OPINION FILED JULY 6, 1979.

BARBARA F. HERMAN, PLAINTIFF-APPELLEE,

v.

FIRST FARMERS STATE BANK OF MINIER, DEFENDANT-APPELLANT.



APPEAL from the Circuit Court of Tazewell County; the Hon. CHARLES J. PERRIN, Judge, presiding.

MR. JUSTICE STENGEL DELIVERED THE OPINION OF THE COURT:

Rehearing denied August 2, 1979.

The sole question presented on this appeal is whether plaintiff Barbara F. Herman, was a "buyer in the ordinary course of business" under section 9-307 of our Uniform Commercial Code (Ill. Rev. Stat. 1977, ch. 26, par. 9-307). Following a bench trial the Circuit Court of Tazewell County held that plaintiff was such a "buyer" and entered a $2,200 judgment for her. We affirm.

The facts of this case are not in dispute.

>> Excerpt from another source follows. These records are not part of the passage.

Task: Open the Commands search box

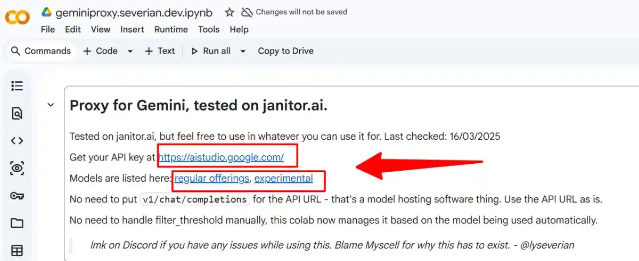Action: 40,51
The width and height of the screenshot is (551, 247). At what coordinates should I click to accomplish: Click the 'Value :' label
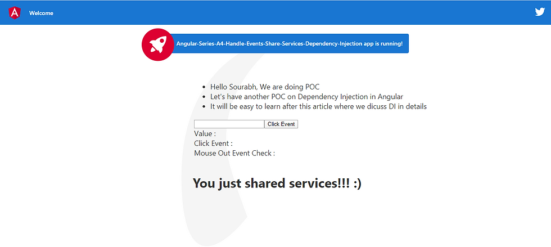tap(205, 134)
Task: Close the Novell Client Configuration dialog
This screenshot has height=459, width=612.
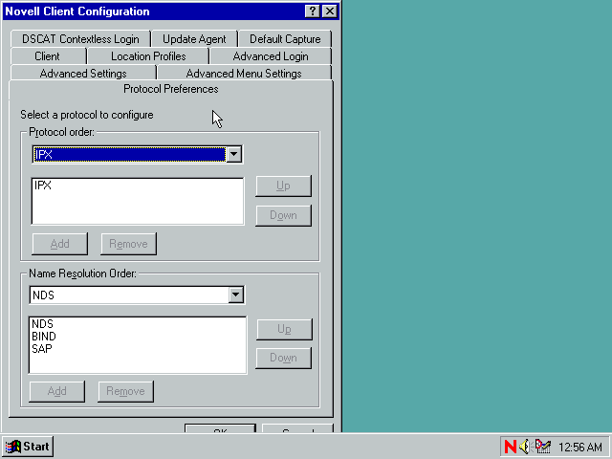Action: click(x=329, y=11)
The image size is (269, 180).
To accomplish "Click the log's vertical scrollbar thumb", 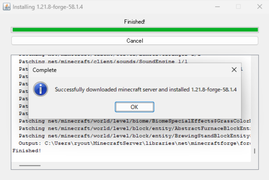I will [254, 151].
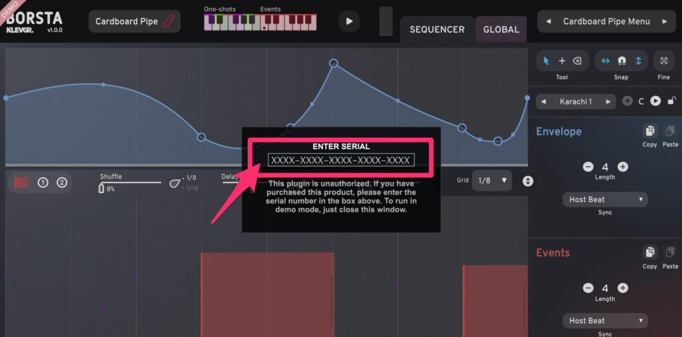
Task: Copy the Events settings
Action: click(x=649, y=252)
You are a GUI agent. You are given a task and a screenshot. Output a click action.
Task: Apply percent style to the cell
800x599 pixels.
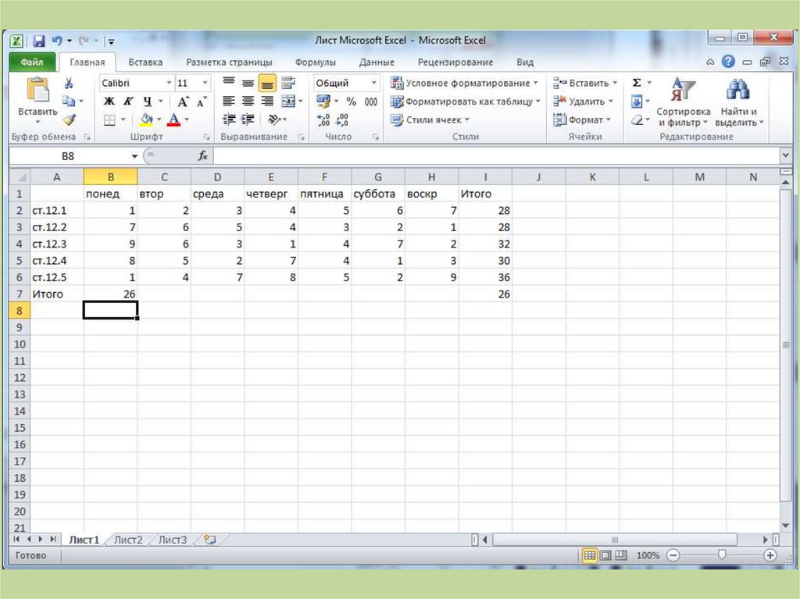coord(352,102)
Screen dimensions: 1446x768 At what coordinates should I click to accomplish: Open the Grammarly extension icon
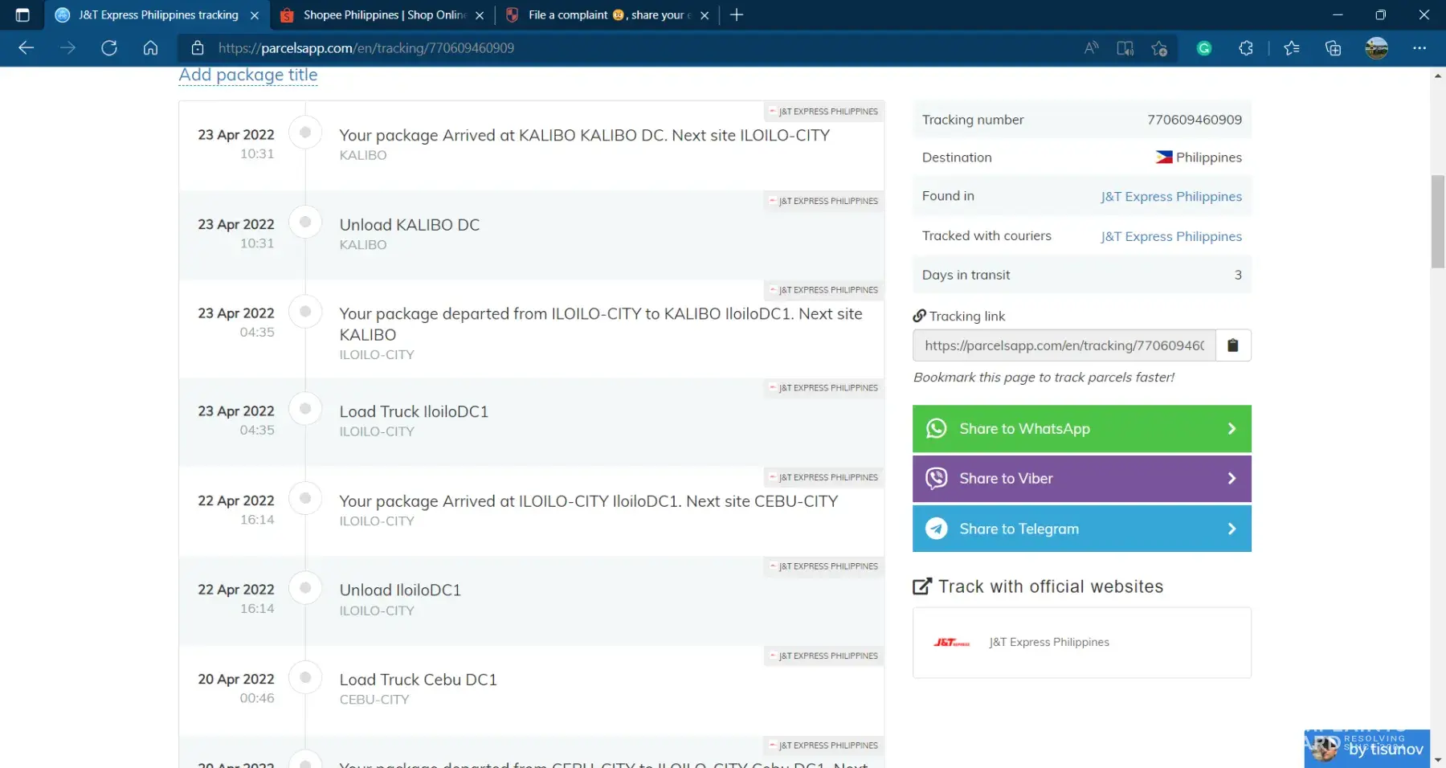pos(1203,48)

At all relevant times since March 13, 1974, defendant, First Farmers State Bank of Minier, had a perfected security interest in the inventory of Newell Soil Supplies, Inc., a company engaged in the retail business of selling and applying chemicals and fertilizers used by farmers. The security agreement between defendant and Newell allowed Newell to sell the inventory and gave defendant a security interest in the proceeds of any such sale. On February 22, 1978, plaintiff, through her tenant, contracted to buy 40,000 pounds of 28-0-0 liquid nitrogen solution from Newell. Plaintiff paid Newell the full purchase price of $2,200, and the solution was to be delivered and applied at a later, unspecified date. This arrangement was customary in the business, and plaintiff had purchased solution from Newell on the same basis in other years.

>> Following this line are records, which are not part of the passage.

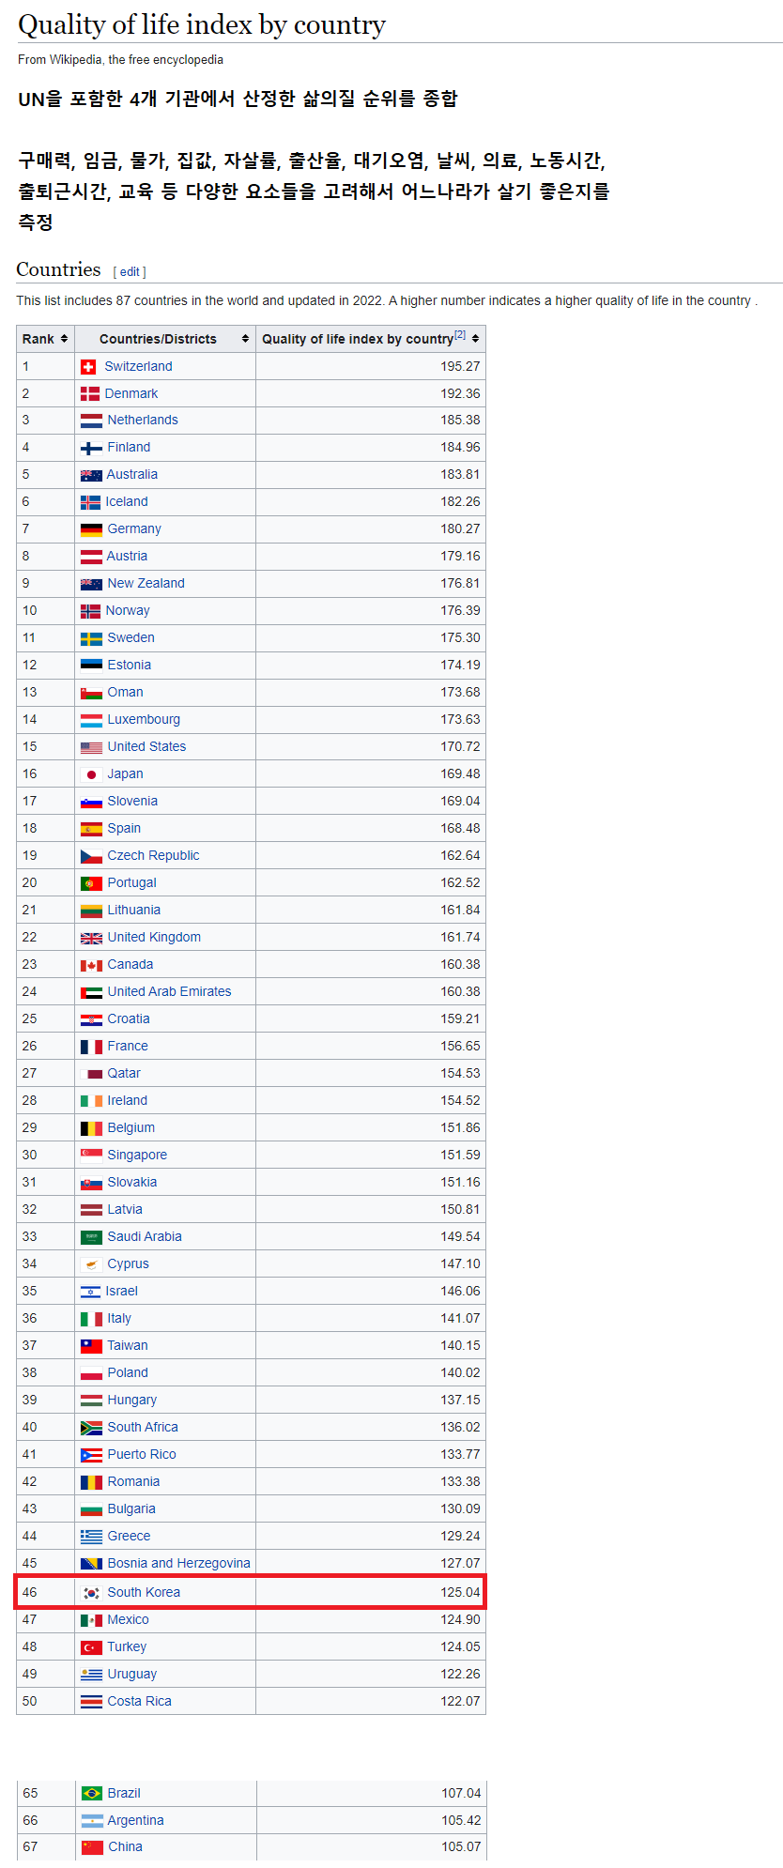The image size is (783, 1868).
Task: Select the South Korea index value 125.04
Action: [460, 1593]
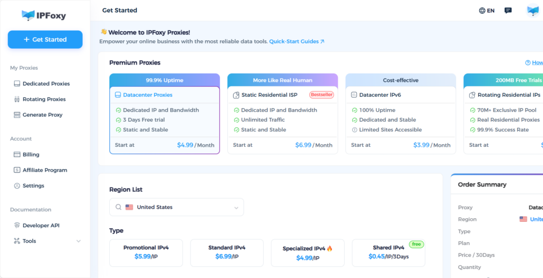The height and width of the screenshot is (278, 543).
Task: Click the help icon beside Premium Proxies
Action: [x=528, y=62]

On April 14, 1978, prior to delivery of the solution to plaintiff, Newell defaulted, and defendant took possession of Newell's inventory, which it later sold. At the time of default Newell had over 500 tons of 28-0-0 solution in stock. Plaintiff never received the 40,000 pounds of solution she ordered, and she brought this action against defendant to recover the $2,200 she paid to Newell.

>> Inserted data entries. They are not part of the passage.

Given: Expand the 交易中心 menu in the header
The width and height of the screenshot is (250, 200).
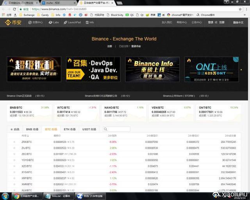Looking at the screenshot, I should (36, 23).
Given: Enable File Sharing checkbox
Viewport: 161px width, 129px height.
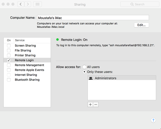Looking at the screenshot, I should [9, 51].
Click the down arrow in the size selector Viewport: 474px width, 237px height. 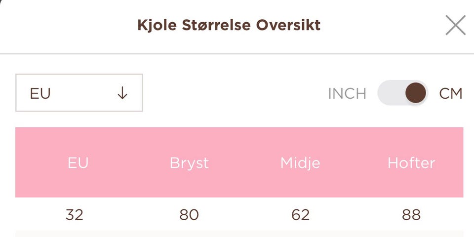(122, 93)
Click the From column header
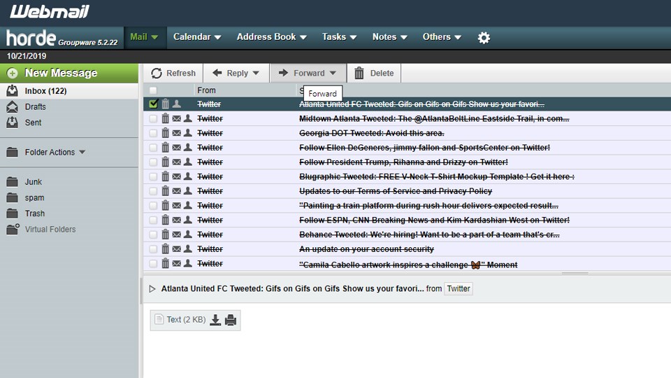This screenshot has height=378, width=671. 206,90
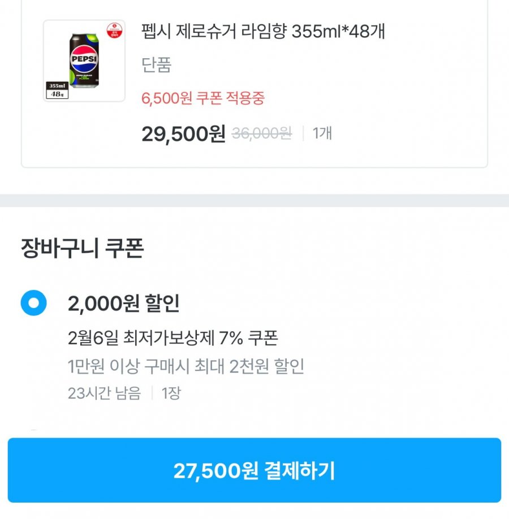Tap the 29,500원 discounted price
The height and width of the screenshot is (519, 509).
[x=183, y=134]
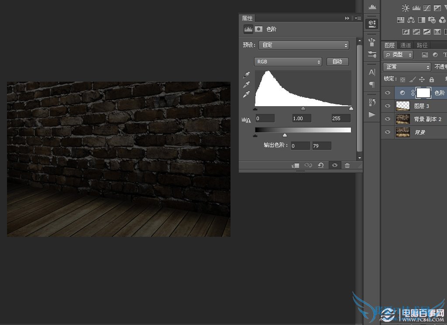Hide the 图层 3 layer
The width and height of the screenshot is (447, 325).
pyautogui.click(x=387, y=106)
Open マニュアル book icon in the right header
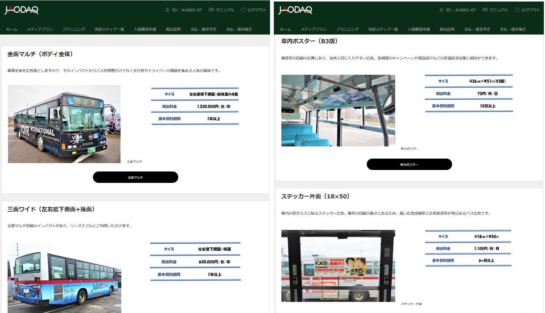Image resolution: width=545 pixels, height=313 pixels. coord(485,10)
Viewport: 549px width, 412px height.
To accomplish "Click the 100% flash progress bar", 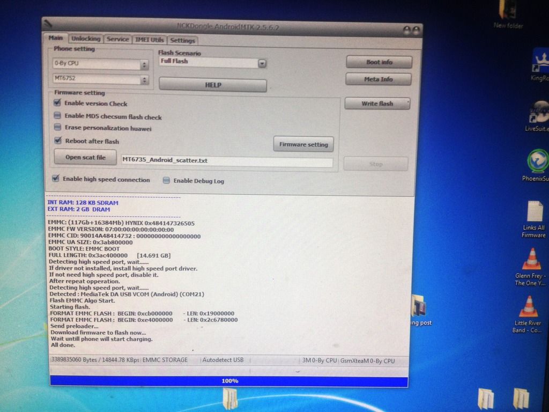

• 1 Article 9 of our Uniform Commercial Code establishes a priority system for determining the rights of parties who claim competing interests in secured property. (Introductory Comment, Ill. Ann. Stat., ch. 26, art. 9 (Smith-Hurd 1977).) As a general rule, the holder of a perfected security interest has an interest in the secured property, and the proceeds from the sale thereof, which is superior to the interests of unsecured creditors of the debtor and subsequent purchasers of the secured property.

"§ 9-201. General Validity of Security Agreement.

Except as otherwise provided by this Act a security agreement is effective according to its terms between the parties, against purchasers of the collateral and against creditors." (Ill. Rev. Stat. 1977, ch. 26, par. 9-201.)

However, the principle exception to this general rule is found in section 9-307(1), which provides:

"§ 9-307. Protection of Buyers of Goods.

(1) A buyer in ordinary course of business (subsection (9) of Section 1-201) other than a person buying farm products from a person engaged in farming operations takes free of a security interest created by his seller even though the security interest is perfected and even though the buyer knows of its existence." (Ill. Rev. Stat. 1977, ch. 26, par. 9-307(1).)

The definitional provision of the Code states:

"`Buyer in ordinary course of business' means a person who in good faith and without knowledge that the sale to him is in violation of the ownership rights or security interest of a third party in the goods buys in ordinary course from a person in the business of selling goods of that kind but does not include a pawnbroker. * * *." Ill. Rev. Stat. 1977, ch. 26, par. 1-201(9).

Plaintiff in the instant case contends she is a "buyer in the ordinary course of business" and, therefore, is entitled to recover from defendant the $2,200 she paid Newell for the nitrogen solution. Defendant, on the contrary, argues that plaintiff is not a "buyer" under section 9-307(1), but an unsecured creditor of Newell's whose interest in the secured property is inferior to that of defendant. In support of this argument defendant relies on the passage-of-title provisions under article 2 of the Uniform Commercial Code, particularly section 2-401(2)(b), which provides that, if a contract for the sale of goods requires delivery by the seller, title to the goods does not pass to the buyer until the delivery has been made. (Ill. Rev. Stat. 1977, ch. 26, par. ...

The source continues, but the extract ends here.